Stated goal: Reproduce the data below with each occurrence of "pixels" changed to "px", keeping every other part the same.

Interface element data
◆ ◆ ◆ ◆ ◆ ◆ ◆

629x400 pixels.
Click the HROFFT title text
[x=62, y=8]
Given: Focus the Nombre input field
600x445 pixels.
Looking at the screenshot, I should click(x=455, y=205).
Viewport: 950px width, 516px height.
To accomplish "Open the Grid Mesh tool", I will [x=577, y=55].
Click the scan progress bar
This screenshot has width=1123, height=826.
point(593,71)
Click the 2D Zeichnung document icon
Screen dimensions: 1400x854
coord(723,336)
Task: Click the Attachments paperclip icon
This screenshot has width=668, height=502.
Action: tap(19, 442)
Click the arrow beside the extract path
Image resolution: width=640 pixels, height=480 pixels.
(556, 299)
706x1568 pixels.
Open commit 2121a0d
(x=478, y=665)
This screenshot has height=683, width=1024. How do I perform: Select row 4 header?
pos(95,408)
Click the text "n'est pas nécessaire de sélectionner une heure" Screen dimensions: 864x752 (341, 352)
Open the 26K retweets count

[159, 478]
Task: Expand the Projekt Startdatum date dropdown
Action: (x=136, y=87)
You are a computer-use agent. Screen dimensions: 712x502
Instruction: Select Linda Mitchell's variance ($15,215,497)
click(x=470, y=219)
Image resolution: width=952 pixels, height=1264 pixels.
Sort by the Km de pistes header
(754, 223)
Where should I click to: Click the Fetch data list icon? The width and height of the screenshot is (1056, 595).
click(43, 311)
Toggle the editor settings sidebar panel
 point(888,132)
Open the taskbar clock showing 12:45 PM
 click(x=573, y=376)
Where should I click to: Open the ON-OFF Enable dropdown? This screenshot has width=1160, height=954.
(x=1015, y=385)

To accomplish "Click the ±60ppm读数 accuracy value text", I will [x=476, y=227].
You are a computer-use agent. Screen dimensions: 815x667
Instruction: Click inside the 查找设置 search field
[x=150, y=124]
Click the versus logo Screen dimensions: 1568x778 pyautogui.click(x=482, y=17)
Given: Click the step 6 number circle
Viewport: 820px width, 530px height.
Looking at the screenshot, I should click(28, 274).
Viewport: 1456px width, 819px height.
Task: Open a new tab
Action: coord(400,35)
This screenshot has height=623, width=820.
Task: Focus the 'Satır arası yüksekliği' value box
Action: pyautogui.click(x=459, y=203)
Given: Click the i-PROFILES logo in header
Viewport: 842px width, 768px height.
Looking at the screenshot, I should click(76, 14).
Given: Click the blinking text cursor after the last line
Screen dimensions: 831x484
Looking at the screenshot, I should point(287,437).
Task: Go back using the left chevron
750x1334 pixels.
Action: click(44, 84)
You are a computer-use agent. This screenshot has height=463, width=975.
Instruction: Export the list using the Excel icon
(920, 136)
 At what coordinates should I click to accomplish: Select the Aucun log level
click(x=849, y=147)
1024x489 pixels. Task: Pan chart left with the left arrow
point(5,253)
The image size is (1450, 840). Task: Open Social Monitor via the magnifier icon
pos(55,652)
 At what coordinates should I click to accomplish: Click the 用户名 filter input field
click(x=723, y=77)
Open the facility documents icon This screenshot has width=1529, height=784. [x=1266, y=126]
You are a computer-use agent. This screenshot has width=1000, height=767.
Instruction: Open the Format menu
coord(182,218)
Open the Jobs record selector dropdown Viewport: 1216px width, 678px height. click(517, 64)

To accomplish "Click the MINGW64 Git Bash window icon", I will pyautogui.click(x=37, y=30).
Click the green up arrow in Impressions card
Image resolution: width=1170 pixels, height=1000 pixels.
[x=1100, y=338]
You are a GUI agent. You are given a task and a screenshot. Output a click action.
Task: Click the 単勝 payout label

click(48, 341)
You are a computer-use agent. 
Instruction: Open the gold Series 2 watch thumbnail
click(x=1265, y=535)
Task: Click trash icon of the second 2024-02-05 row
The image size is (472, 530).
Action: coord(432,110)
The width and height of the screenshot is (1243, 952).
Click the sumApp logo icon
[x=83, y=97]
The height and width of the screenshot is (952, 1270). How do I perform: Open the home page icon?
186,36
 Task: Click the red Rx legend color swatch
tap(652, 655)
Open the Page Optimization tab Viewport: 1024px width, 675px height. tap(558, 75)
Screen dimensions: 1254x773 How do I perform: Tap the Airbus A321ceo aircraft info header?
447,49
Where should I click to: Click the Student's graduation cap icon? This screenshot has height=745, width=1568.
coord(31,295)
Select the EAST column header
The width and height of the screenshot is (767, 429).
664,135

◆ ◆ ◆ ◆ ◆ ◆ ◆

Problem solution:
629x400 px.
Click the HROFFT title text
[x=62, y=8]
Given: Focus the Nombre input field
600x445 px.
Looking at the screenshot, I should click(x=455, y=205).
Viewport: 950px width, 516px height.
To accomplish "Open the Grid Mesh tool", I will [x=577, y=55].
Click the scan progress bar
This screenshot has width=1123, height=826.
point(593,71)
Click the 2D Zeichnung document icon
Screen dimensions: 1400x854
coord(723,336)
Task: Click the Attachments paperclip icon
This screenshot has width=668, height=502.
Action: tap(19, 442)
Click the arrow beside the extract path
Image resolution: width=640 px, height=480 px.
(556, 299)
706x1568 px.
Open commit 2121a0d
(x=478, y=665)
This screenshot has height=683, width=1024. How do I perform: Select row 4 header?
pos(95,408)
Click the text "n'est pas nécessaire de sélectionner une heure" Screen dimensions: 864x752 (341, 352)
Open the 26K retweets count

[159, 478]
Task: Expand the Projekt Startdatum date dropdown
Action: (x=136, y=87)
You are a computer-use agent. Screen dimensions: 712x502
Instruction: Select Linda Mitchell's variance ($15,215,497)
click(x=470, y=219)
Image resolution: width=952 px, height=1264 px.
Sort by the Km de pistes header
(754, 223)
Where should I click to: Click the Fetch data list icon? The width and height of the screenshot is (1056, 595).
click(43, 311)
Toggle the editor settings sidebar panel
 point(888,132)
Open the taskbar clock showing 12:45 PM
 click(x=573, y=376)
Where should I click to: Open the ON-OFF Enable dropdown? This screenshot has width=1160, height=954.
(x=1015, y=385)

To accomplish "Click the ±60ppm读数 accuracy value text", I will [x=476, y=227].
You are a computer-use agent. Screen dimensions: 815x667
Instruction: Click inside the 查找设置 search field
[x=150, y=124]
Click the versus logo Screen dimensions: 1568x778 pyautogui.click(x=482, y=17)
Given: Click the step 6 number circle
Viewport: 820px width, 530px height.
Looking at the screenshot, I should click(28, 274).
Viewport: 1456px width, 819px height.
Task: Open a new tab
Action: coord(400,35)
This screenshot has height=623, width=820.
Task: Focus the 'Satır arası yüksekliği' value box
Action: pyautogui.click(x=459, y=203)
Given: Click the i-PROFILES logo in header
Viewport: 842px width, 768px height.
Looking at the screenshot, I should click(76, 14).
Given: Click the blinking text cursor after the last line
Screen dimensions: 831x484
Looking at the screenshot, I should point(287,437).
Task: Go back using the left chevron
750x1334 px.
Action: click(44, 84)
You are a computer-use agent. This screenshot has height=463, width=975.
Instruction: Export the list using the Excel icon
(920, 136)
 At what coordinates should I click to accomplish: Select the Aucun log level
click(x=849, y=147)
1024x489 px. Task: Pan chart left with the left arrow
point(5,253)
The image size is (1450, 840). Task: Open Social Monitor via the magnifier icon
pos(55,652)
 At what coordinates should I click to accomplish: Click the 用户名 filter input field
click(x=723, y=77)
Open the facility documents icon This screenshot has width=1529, height=784. [x=1266, y=126]
You are a computer-use agent. This screenshot has width=1000, height=767.
Instruction: Open the Format menu
coord(182,218)
Open the Jobs record selector dropdown Viewport: 1216px width, 678px height. click(517, 64)

To accomplish "Click the MINGW64 Git Bash window icon", I will pyautogui.click(x=37, y=30).
Click the green up arrow in Impressions card
Image resolution: width=1170 px, height=1000 px.
[x=1100, y=338]
You are a GUI agent. You are given a task and a screenshot. Output a click action.
Task: Click the 単勝 payout label

click(48, 341)
You are a computer-use agent. 
Instruction: Open the gold Series 2 watch thumbnail
click(x=1265, y=535)
Task: Click trash icon of the second 2024-02-05 row
The image size is (472, 530).
Action: coord(432,110)
The width and height of the screenshot is (1243, 952).
Click the sumApp logo icon
[x=83, y=97]
The height and width of the screenshot is (952, 1270). How do I perform: Open the home page icon?
186,36
 Task: Click the red Rx legend color swatch
tap(652, 655)
Open the Page Optimization tab Viewport: 1024px width, 675px height. tap(558, 75)
Screen dimensions: 1254x773 How do I perform: Tap the Airbus A321ceo aircraft info header?
447,49
Where should I click to: Click the Student's graduation cap icon? This screenshot has height=745, width=1568.
coord(31,295)
Select the EAST column header
The width and height of the screenshot is (767, 429).
664,135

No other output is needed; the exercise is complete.